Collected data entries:
________
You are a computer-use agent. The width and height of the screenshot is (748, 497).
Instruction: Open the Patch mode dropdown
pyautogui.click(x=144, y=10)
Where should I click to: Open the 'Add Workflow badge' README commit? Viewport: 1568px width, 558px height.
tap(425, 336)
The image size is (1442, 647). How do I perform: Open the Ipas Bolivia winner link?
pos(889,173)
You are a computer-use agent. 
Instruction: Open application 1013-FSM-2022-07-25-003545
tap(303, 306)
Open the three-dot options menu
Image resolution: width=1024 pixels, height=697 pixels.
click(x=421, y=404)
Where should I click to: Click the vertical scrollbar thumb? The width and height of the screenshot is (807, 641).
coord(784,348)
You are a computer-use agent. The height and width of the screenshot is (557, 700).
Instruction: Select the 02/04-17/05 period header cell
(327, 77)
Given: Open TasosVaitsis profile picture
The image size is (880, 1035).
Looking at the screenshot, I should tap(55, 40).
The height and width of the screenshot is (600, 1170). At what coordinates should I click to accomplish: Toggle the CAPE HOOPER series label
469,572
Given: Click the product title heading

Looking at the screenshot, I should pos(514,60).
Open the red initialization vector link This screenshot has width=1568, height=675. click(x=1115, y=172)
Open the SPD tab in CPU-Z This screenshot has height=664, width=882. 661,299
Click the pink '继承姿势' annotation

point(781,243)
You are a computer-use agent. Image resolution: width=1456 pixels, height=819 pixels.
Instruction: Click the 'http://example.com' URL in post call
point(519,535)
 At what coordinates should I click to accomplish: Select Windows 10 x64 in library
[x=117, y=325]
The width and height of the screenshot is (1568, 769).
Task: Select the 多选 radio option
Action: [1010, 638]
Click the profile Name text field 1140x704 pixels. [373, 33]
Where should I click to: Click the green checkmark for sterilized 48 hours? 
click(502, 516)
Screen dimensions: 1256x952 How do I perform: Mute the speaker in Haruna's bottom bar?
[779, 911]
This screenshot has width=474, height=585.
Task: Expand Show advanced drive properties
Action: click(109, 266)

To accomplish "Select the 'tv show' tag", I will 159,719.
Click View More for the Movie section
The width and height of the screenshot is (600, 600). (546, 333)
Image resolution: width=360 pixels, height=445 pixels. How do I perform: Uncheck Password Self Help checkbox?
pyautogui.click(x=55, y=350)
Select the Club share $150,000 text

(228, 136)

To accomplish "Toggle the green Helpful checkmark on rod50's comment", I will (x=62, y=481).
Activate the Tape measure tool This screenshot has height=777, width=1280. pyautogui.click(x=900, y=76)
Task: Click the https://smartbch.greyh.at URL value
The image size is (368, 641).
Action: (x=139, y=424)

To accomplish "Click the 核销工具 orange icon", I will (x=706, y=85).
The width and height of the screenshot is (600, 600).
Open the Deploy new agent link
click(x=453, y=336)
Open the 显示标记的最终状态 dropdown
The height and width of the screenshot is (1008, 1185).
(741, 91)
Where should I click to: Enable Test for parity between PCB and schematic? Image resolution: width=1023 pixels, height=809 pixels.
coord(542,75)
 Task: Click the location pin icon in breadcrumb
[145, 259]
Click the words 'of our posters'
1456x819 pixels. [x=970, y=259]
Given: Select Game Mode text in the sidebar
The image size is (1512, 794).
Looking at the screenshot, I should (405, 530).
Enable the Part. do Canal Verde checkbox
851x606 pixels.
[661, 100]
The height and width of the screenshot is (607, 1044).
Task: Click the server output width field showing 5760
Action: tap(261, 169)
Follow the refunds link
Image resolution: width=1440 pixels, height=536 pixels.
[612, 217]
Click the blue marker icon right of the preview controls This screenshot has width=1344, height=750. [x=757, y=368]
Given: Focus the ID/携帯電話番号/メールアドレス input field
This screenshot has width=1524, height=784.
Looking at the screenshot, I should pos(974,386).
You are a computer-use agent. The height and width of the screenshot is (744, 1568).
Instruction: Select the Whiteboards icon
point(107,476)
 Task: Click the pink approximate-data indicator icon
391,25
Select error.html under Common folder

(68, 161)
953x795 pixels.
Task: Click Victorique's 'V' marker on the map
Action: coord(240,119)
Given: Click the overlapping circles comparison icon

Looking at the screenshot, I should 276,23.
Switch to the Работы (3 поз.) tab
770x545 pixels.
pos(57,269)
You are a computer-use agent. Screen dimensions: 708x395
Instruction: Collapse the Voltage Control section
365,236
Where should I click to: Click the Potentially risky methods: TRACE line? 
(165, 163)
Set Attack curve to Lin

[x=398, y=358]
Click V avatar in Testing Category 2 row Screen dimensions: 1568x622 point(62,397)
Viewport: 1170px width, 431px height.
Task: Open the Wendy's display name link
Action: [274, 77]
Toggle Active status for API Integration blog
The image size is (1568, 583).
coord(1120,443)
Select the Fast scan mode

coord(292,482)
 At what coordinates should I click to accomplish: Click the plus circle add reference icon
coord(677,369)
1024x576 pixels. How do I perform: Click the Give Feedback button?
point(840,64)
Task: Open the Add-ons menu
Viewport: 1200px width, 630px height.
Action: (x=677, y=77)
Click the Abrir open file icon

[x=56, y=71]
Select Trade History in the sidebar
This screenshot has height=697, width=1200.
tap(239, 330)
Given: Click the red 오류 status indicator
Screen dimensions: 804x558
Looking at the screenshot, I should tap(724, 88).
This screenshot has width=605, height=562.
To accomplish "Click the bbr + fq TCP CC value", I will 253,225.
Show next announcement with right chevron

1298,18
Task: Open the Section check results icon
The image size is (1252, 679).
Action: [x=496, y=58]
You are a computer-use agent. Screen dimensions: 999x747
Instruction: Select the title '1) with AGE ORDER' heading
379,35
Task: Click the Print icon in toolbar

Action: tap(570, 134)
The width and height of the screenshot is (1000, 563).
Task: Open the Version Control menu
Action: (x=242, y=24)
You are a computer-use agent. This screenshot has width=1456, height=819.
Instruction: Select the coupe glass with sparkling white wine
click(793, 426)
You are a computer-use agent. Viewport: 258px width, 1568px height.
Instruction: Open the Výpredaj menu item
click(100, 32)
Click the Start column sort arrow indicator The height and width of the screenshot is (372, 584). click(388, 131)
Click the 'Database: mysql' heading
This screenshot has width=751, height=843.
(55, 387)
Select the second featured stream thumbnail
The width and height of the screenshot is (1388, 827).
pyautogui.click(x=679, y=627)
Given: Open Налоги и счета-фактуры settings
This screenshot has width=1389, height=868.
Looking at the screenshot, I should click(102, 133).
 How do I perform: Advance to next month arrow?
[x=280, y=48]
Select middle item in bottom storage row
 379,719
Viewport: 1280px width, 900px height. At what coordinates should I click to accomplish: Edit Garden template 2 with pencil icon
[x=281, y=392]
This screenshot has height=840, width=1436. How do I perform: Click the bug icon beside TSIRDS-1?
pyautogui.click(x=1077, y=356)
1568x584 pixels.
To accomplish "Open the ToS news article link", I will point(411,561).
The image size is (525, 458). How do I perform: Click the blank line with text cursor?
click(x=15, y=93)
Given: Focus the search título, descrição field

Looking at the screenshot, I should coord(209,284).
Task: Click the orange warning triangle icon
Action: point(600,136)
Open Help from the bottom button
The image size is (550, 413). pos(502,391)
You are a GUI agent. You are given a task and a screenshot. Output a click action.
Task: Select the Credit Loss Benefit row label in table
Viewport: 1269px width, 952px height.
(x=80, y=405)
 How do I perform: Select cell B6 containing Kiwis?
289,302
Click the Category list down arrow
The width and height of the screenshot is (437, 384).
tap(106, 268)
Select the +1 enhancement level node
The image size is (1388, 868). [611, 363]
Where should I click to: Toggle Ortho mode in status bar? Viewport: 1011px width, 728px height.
________
Problem: Output a faithful copy of every entry, keeping each line as written.

Exercise response:
You are a computer-use agent. The width and height of the screenshot is (748, 497).
Instruction: Open the Patch mode dropdown
pyautogui.click(x=144, y=10)
Where should I click to: Open the 'Add Workflow badge' README commit? Viewport: 1568px width, 558px height.
tap(425, 336)
The image size is (1442, 647). How do I perform: Open the Ipas Bolivia winner link?
pos(889,173)
You are a computer-use agent. 
Instruction: Open application 1013-FSM-2022-07-25-003545
tap(303, 306)
Open the three-dot options menu
Image resolution: width=1024 pixels, height=697 pixels.
click(x=421, y=404)
Where should I click to: Click the vertical scrollbar thumb? The width and height of the screenshot is (807, 641).
coord(784,348)
You are a computer-use agent. The height and width of the screenshot is (557, 700).
Instruction: Select the 02/04-17/05 period header cell
(327, 77)
Given: Open TasosVaitsis profile picture
The image size is (880, 1035).
Looking at the screenshot, I should tap(55, 40).
The height and width of the screenshot is (600, 1170). At what coordinates should I click to accomplish: Toggle the CAPE HOOPER series label
469,572
Given: Click the product title heading

Looking at the screenshot, I should pos(514,60).
Open the red initialization vector link This screenshot has width=1568, height=675. click(x=1115, y=172)
Open the SPD tab in CPU-Z This screenshot has height=664, width=882. 661,299
Click the pink '继承姿势' annotation

point(781,243)
You are a computer-use agent. Image resolution: width=1456 pixels, height=819 pixels.
Instruction: Click the 'http://example.com' URL in post call
point(519,535)
 At what coordinates should I click to accomplish: Select Windows 10 x64 in library
[x=117, y=325]
The width and height of the screenshot is (1568, 769).
Task: Select the 多选 radio option
Action: [1010, 638]
Click the profile Name text field 1140x704 pixels. [373, 33]
Where should I click to: Click the green checkmark for sterilized 48 hours? 
click(502, 516)
Screen dimensions: 1256x952 How do I perform: Mute the speaker in Haruna's bottom bar?
[779, 911]
This screenshot has width=474, height=585.
Task: Expand Show advanced drive properties
Action: click(109, 266)

To accomplish "Select the 'tv show' tag", I will 159,719.
Click View More for the Movie section
The width and height of the screenshot is (600, 600). (546, 333)
Image resolution: width=360 pixels, height=445 pixels. How do I perform: Uncheck Password Self Help checkbox?
pyautogui.click(x=55, y=350)
Select the Club share $150,000 text

(228, 136)

To accomplish "Toggle the green Helpful checkmark on rod50's comment", I will (x=62, y=481).
Activate the Tape measure tool This screenshot has height=777, width=1280. pyautogui.click(x=900, y=76)
Task: Click the https://smartbch.greyh.at URL value
The image size is (368, 641).
Action: (x=139, y=424)

To accomplish "Click the 核销工具 orange icon", I will (x=706, y=85).
The width and height of the screenshot is (600, 600).
Open the Deploy new agent link
click(x=453, y=336)
Open the 显示标记的最终状态 dropdown
The height and width of the screenshot is (1008, 1185).
(741, 91)
Where should I click to: Enable Test for parity between PCB and schematic? Image resolution: width=1023 pixels, height=809 pixels.
coord(542,75)
 Task: Click the location pin icon in breadcrumb
[145, 259]
Click the words 'of our posters'
1456x819 pixels. [x=970, y=259]
Given: Select Game Mode text in the sidebar
The image size is (1512, 794).
Looking at the screenshot, I should (405, 530).
Enable the Part. do Canal Verde checkbox
851x606 pixels.
[661, 100]
The height and width of the screenshot is (607, 1044).
Task: Click the server output width field showing 5760
Action: tap(261, 169)
Follow the refunds link
Image resolution: width=1440 pixels, height=536 pixels.
[612, 217]
Click the blue marker icon right of the preview controls This screenshot has width=1344, height=750. [x=757, y=368]
Given: Focus the ID/携帯電話番号/メールアドレス input field
This screenshot has width=1524, height=784.
Looking at the screenshot, I should pos(974,386).
You are a computer-use agent. The height and width of the screenshot is (744, 1568).
Instruction: Select the Whiteboards icon
point(107,476)
 Task: Click the pink approximate-data indicator icon
391,25
Select error.html under Common folder

(68, 161)
953x795 pixels.
Task: Click Victorique's 'V' marker on the map
Action: coord(240,119)
Given: Click the overlapping circles comparison icon

Looking at the screenshot, I should 276,23.
Switch to the Работы (3 поз.) tab
770x545 pixels.
pos(57,269)
You are a computer-use agent. Screen dimensions: 708x395
Instruction: Collapse the Voltage Control section
365,236
Where should I click to: Click the Potentially risky methods: TRACE line? 
(165, 163)
Set Attack curve to Lin

[x=398, y=358]
Click V avatar in Testing Category 2 row Screen dimensions: 1568x622 point(62,397)
Viewport: 1170px width, 431px height.
Task: Open the Wendy's display name link
Action: [274, 77]
Toggle Active status for API Integration blog
The image size is (1568, 583).
coord(1120,443)
Select the Fast scan mode

coord(292,482)
 At what coordinates should I click to accomplish: Click the plus circle add reference icon
coord(677,369)
1024x576 pixels. How do I perform: Click the Give Feedback button?
point(840,64)
Task: Open the Add-ons menu
Viewport: 1200px width, 630px height.
Action: (x=677, y=77)
Click the Abrir open file icon

[x=56, y=71]
Select Trade History in the sidebar
This screenshot has height=697, width=1200.
tap(239, 330)
Given: Click the red 오류 status indicator
Screen dimensions: 804x558
Looking at the screenshot, I should tap(724, 88).
This screenshot has width=605, height=562.
To accomplish "Click the bbr + fq TCP CC value", I will 253,225.
Show next announcement with right chevron

1298,18
Task: Open the Section check results icon
The image size is (1252, 679).
Action: [x=496, y=58]
You are a computer-use agent. Screen dimensions: 999x747
Instruction: Select the title '1) with AGE ORDER' heading
379,35
Task: Click the Print icon in toolbar

Action: tap(570, 134)
The width and height of the screenshot is (1000, 563).
Task: Open the Version Control menu
Action: (x=242, y=24)
You are a computer-use agent. This screenshot has width=1456, height=819.
Instruction: Select the coupe glass with sparkling white wine
click(793, 426)
You are a computer-use agent. Viewport: 258px width, 1568px height.
Instruction: Open the Výpredaj menu item
click(100, 32)
Click the Start column sort arrow indicator The height and width of the screenshot is (372, 584). click(388, 131)
Click the 'Database: mysql' heading
This screenshot has width=751, height=843.
(55, 387)
Select the second featured stream thumbnail
The width and height of the screenshot is (1388, 827).
pyautogui.click(x=679, y=627)
Given: Open Налоги и счета-фактуры settings
This screenshot has width=1389, height=868.
Looking at the screenshot, I should click(102, 133).
 How do I perform: Advance to next month arrow?
[x=280, y=48]
Select middle item in bottom storage row
 379,719
Viewport: 1280px width, 900px height. At what coordinates should I click to accomplish: Edit Garden template 2 with pencil icon
[x=281, y=392]
This screenshot has height=840, width=1436. How do I perform: Click the bug icon beside TSIRDS-1?
pyautogui.click(x=1077, y=356)
1568x584 pixels.
To accomplish "Open the ToS news article link", I will point(411,561).
The image size is (525, 458). How do I perform: Click the blank line with text cursor?
click(x=15, y=93)
Given: Focus the search título, descrição field

Looking at the screenshot, I should coord(209,284).
Task: Click the orange warning triangle icon
Action: point(600,136)
Open Help from the bottom button
The image size is (550, 413). pos(502,391)
You are a GUI agent. You are given a task and a screenshot. Output a click action.
Task: Select the Credit Loss Benefit row label in table
Viewport: 1269px width, 952px height.
(x=80, y=405)
 How do I perform: Select cell B6 containing Kiwis?
289,302
Click the Category list down arrow
The width and height of the screenshot is (437, 384).
tap(106, 268)
Select the +1 enhancement level node
The image size is (1388, 868). [611, 363]
Where should I click to: Toggle Ortho mode in status bar? Viewport: 1011px width, 728px height.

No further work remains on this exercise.